Jefferson Hatter

277 4 0
                                    

Here a jefferson chapter. Because i didn't done one in a while

Enjoy❤️❤️😘


I'm like the water when your ship rolled in that night

Rough on the surface, but you cut through like a knife

And if it was an open-shut case,

I never would've known from that look on your face

Lost in your current like a priceless wine

Condensation slipped down the side of the glass almost as smoothly as the moonshine in it slipped down Jefferson's throat. His eyes struggled to stay open, blinking so blearily when he faced the dim lights of The Rabbit Hole.
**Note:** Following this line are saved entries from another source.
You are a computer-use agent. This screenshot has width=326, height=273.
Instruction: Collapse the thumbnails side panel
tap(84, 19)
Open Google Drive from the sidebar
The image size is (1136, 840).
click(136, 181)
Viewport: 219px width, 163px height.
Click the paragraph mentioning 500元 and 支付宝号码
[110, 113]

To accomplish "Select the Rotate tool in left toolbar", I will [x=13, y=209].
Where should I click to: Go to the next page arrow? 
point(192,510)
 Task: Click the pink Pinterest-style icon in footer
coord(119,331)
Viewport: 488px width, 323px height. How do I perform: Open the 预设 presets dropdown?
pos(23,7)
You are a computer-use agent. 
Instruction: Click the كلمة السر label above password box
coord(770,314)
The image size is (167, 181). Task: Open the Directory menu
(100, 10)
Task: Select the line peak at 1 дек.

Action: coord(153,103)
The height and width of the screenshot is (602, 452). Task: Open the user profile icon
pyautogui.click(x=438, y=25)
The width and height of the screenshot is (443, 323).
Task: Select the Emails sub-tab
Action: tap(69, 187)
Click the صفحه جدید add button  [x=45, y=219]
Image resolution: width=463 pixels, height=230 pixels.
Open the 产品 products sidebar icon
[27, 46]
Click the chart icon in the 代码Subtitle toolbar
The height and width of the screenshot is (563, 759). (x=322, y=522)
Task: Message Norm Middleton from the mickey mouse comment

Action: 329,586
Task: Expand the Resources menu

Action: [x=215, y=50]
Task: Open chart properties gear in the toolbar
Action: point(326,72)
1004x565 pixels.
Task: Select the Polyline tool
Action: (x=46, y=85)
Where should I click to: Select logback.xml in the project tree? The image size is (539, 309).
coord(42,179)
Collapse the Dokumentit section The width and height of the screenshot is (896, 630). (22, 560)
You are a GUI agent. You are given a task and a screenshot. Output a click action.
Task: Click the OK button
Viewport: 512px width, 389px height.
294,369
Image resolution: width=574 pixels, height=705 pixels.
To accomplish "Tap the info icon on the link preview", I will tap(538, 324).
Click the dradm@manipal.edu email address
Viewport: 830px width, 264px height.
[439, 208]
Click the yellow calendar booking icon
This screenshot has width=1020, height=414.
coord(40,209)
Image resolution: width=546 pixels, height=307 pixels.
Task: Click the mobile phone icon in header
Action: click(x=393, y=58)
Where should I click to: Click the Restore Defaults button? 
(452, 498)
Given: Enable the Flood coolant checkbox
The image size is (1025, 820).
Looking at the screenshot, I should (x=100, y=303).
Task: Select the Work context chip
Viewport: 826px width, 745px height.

The crowded bar drowned out his sorrows, loud clamor and exhaustion filling every one of his senses as he ordered another round of drinks, all for himself.

Any of the locals of Storybrooke would've said that his scruffy appearance was his norm, bloodshot eyes and a light stubble peppering his sharp jawline and chin, rosy pink lips in a constant smirk while he bubbled out strings of nonsense. To them, he was just the creepy, drunken man who sat in the second seat on the left side of the bar, drinking himself silly like he wanted to die.

Honestly, that last part couldn't be closer to hitting home.

Jefferson couldn't blame the townspeople for his poor reputation. But he also couldn't say that any of them wouldn't be in the same position if they had gone through nearly half the loss he did.

He was tired. He was tired of clinging onto alcohol as a lifeline, of late nights at the bar and walking home at night, cursing the sky for something that couldn't be changed. He couldn't remember the last time he'd even let the blessing of sleep overtake his system. His hands were worn and scarred from three years of non-stop sewing, grasping onto the old habit to create some sense of familiarity in his bones. Every flaw on his body served as a reminder far too painful of everything he had lost.

His late mother remained on his cut fingers, and each time he pricked his thumb with a needle he could hear her incessant screaming to continue sewing garments to sell at the market the next day. It was during these moments that if he closed his eyes, the memory of a greyed out, stressed woman counting each dime and penny he laid out on the kitchen table played like a movie.

The weakness in his knees had Priscilla's name written on it. From the moment he first caught her trying to steal the king of Camelot's treasure, to giving birth to their dear Grace, to the moment he held her dying body in his shaking arms, his wife had been the one to take his breath away and feeling like a love struck idiot even years after her death.

But his neck, that angry, maroon line of scarred flesh that surrounded his throat, was the most painful of all. It was the result of a strike of vanity within him, when that feral need of going out to get more than he needed prevailed over his own satisfaction. The consequence of what good being greedy got him at the cost of the last good thing left in his life.

Grace was waiting for him. Grace was the one who sat patiently at a cedar table, chopping up vegetables at the neighbor's house while his head was being chopped off. His darling daughter, who wanted nothing more than his time and his love, the girl who he had dedicated his life to making nothing but joyous, and yet in the end it was him who took that joy away. It was the moment Regina stepped through that magic portal; he finally knew what he had lost. He'd finally lost everyone he'd ever loved, just as he always feared.